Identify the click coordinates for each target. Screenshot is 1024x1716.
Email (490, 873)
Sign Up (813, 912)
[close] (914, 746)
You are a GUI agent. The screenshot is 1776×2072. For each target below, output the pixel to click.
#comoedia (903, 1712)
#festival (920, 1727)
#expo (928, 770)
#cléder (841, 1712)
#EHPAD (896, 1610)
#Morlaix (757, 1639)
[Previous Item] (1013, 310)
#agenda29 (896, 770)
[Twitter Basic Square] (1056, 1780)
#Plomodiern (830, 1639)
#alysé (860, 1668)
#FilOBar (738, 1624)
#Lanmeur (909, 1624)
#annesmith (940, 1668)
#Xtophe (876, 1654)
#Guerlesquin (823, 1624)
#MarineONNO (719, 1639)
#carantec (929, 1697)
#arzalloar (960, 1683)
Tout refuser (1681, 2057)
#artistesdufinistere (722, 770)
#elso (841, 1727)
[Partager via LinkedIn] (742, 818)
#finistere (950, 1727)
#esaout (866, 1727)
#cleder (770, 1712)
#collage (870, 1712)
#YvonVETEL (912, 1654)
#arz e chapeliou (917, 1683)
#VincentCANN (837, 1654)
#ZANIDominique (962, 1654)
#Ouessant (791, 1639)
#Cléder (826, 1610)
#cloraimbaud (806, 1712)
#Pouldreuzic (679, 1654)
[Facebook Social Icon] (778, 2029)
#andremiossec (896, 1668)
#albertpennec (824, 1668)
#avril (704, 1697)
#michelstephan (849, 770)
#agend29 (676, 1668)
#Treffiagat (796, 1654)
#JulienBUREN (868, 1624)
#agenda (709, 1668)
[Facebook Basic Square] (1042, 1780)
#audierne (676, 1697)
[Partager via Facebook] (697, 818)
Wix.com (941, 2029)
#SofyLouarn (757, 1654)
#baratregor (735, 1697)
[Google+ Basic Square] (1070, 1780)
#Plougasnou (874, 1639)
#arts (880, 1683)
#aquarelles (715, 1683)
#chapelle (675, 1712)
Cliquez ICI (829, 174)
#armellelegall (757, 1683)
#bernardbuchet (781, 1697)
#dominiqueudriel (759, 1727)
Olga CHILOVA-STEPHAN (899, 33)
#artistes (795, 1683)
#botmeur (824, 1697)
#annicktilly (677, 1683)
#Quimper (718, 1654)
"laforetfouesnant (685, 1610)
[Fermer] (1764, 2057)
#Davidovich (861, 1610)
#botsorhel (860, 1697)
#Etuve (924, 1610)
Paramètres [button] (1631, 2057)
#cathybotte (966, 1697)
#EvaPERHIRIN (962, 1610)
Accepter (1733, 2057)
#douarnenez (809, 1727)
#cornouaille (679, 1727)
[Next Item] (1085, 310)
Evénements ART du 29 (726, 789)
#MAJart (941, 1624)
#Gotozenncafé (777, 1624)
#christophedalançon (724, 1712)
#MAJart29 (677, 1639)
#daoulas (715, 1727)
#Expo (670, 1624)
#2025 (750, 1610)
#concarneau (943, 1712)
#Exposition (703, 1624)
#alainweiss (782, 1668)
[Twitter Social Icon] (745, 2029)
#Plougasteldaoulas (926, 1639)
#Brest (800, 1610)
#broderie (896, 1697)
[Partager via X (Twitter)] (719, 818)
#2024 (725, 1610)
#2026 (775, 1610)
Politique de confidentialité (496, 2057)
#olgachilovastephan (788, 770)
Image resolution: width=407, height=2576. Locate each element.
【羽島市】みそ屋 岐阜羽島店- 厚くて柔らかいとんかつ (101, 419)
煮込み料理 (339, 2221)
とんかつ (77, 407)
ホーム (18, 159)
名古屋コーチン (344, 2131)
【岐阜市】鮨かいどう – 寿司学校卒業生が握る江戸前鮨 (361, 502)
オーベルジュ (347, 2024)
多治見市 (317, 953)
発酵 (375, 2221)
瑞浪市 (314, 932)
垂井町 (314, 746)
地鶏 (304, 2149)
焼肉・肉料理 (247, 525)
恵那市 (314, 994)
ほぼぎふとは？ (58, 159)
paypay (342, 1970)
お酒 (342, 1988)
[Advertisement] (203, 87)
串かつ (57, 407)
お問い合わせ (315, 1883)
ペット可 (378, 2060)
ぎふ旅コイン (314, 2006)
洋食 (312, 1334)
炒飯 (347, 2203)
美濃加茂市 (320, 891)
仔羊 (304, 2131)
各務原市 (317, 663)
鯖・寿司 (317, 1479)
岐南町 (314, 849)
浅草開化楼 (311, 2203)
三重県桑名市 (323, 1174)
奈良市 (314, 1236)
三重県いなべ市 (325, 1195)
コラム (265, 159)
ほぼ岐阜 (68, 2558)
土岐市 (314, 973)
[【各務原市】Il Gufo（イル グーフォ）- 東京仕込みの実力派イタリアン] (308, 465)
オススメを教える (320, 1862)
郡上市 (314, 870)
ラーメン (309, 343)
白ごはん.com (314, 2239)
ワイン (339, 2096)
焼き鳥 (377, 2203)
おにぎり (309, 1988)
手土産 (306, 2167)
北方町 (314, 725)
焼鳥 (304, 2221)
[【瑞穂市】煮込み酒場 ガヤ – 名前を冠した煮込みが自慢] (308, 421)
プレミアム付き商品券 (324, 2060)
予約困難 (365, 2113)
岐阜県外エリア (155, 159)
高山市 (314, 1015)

────────────────────────────────────────

Task statement: Give the number of lines in the data that contain the string "Facebook", and nothing else.

Response to the exercise: 3